Experts cautioned that it was difficult to draw broad conclusions from a single patient. But the paper underscored concerns about giving high doses of AAV, particularly to older patients. Although newer, more targeted viruses are being developed — like the one Cure Rare Disease is now relying on — these high doses are often needed today to reach a requisite number of muscle cells. Give too low a dose and you expose a patient to risk without any potential for benefit.

So far, most of the patients to receive high-dose AAV have been children. The paper hypothesized that in a patient like Terry, who had already lost significant muscle mass, a similar dose might pose larger safety risks because each remaining muscle cell is getting more virus.

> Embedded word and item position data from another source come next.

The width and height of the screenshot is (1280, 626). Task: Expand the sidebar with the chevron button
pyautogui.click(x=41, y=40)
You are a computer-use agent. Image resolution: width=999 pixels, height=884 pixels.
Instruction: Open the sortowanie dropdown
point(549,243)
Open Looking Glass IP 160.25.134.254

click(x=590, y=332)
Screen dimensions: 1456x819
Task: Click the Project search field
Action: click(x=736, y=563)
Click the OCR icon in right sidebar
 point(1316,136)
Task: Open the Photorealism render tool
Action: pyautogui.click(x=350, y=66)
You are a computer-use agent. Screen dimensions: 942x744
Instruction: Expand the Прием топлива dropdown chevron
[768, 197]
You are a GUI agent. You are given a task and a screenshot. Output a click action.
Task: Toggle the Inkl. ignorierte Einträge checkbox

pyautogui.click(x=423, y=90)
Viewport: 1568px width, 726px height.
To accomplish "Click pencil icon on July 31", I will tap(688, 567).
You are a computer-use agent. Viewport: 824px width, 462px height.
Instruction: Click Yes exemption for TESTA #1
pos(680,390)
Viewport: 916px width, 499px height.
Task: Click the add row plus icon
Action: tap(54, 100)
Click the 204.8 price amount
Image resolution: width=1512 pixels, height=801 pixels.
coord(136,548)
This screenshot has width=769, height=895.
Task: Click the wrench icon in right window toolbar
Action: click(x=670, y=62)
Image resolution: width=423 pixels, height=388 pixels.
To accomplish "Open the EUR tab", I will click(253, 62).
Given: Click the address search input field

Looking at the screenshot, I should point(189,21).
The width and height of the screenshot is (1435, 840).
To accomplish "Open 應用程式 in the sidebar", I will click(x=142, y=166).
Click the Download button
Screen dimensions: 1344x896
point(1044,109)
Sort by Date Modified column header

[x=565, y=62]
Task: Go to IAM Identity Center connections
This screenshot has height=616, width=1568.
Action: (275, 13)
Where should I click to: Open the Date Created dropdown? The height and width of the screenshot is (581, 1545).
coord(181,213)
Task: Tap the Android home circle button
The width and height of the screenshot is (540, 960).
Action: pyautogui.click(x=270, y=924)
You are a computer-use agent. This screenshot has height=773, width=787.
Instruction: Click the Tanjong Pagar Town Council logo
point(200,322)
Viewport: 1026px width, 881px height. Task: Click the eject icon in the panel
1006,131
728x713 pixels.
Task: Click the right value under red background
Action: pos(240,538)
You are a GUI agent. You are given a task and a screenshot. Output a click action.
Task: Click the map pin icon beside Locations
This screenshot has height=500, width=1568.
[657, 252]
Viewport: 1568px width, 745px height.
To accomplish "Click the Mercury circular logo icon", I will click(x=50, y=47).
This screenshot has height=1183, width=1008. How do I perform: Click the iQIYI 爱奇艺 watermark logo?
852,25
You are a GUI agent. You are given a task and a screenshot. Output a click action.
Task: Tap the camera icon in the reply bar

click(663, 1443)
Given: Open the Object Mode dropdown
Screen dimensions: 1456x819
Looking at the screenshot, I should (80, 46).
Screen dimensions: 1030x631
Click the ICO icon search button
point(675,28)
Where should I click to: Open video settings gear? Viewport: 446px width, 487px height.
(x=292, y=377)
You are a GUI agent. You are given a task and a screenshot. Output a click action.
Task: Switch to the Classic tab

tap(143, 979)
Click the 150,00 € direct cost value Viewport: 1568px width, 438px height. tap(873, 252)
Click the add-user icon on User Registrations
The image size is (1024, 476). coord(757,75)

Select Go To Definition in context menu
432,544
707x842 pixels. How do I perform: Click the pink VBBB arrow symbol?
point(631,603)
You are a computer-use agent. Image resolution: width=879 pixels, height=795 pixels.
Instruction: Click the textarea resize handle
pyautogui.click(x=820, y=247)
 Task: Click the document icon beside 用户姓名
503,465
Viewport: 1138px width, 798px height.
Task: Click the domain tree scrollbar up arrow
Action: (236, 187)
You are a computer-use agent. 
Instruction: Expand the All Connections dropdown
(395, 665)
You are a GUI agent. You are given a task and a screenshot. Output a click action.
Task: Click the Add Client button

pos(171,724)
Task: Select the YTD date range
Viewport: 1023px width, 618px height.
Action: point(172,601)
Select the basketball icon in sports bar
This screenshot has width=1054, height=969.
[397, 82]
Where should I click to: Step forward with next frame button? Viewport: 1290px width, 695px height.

The authors’ conclusion also notably mirrors that in the death of Jesse Gelsinger, an 18-year-old who died in a gene therapy trial in 1999 after receiving a different, more immune-stimulating virus. Gelsinger’s death shut down the field for years, as researchers developed newer and safer viruses — namely, AAV.

Jim Wilson, the University of Pennsylvania professor who designed the therapy Gelsinger received and investigated his death, commended Flotte and the team on the investigation. But he said in an email that the case for ARDS was actually less strong in this case and suggested an alternative explanation: The virus could have caused direct damage by going at high levels into an already weakened heart. The ARDS would have been secondary to the heart damage.

That sequence of events would also be new and not previously described in the literature on AAV.